■ **Given exercise**: Please copy out the items from the line that has "2019 below the axis" through the line that has "2017 quarter III", with both of those lines included. Leave the requests unchanged, but scale every coordinate in the answers by 2.15 and round each result to a whole number, with halves rounding up.

■ **Supplied information**:

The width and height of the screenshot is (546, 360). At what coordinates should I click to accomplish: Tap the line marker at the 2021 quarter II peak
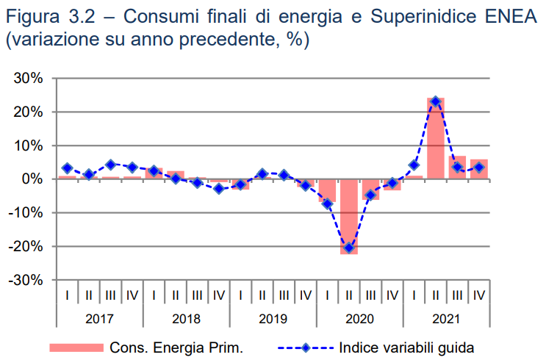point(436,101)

...

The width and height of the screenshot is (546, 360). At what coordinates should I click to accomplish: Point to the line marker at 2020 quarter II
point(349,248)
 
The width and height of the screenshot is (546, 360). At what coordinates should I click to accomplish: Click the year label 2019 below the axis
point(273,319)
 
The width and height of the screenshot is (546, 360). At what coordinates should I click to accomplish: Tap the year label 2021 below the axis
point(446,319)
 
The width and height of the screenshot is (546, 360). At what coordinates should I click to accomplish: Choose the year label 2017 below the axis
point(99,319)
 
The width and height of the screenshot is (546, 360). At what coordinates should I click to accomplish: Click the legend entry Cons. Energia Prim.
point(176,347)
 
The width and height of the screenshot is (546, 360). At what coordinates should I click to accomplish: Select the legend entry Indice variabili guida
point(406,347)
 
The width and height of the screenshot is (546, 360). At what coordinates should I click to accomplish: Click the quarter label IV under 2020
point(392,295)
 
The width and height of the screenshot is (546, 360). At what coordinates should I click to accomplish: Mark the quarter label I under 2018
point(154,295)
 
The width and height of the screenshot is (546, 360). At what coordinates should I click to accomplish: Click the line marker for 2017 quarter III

■ **Written solution**:
The width and height of the screenshot is (546, 360). At what coordinates should I click to accomplish: Click the year label 2019 below the axis
point(587,686)
 
The width and height of the screenshot is (546, 360). At what coordinates should I click to accomplish: Tap the year label 2021 below the axis
point(959,686)
 
The width and height of the screenshot is (546, 360). At what coordinates should I click to accomplish: Choose the year label 2017 below the axis
point(213,686)
 
The width and height of the screenshot is (546, 360). At what coordinates should I click to accomplish: Click the legend entry Cons. Energia Prim.
point(378,746)
 
The width and height of the screenshot is (546, 360). At what coordinates should I click to accomplish: Select the legend entry Indice variabili guida
point(873,746)
 
The width and height of the screenshot is (546, 360). At what coordinates should I click to accomplish: Click the quarter label IV under 2020
point(843,634)
 
The width and height of the screenshot is (546, 360). At what coordinates should I click to accomplish: Mark the quarter label I under 2018
point(331,634)
 
The width and height of the screenshot is (546, 360). At what coordinates should I click to accomplish: Click the line marker for 2017 quarter III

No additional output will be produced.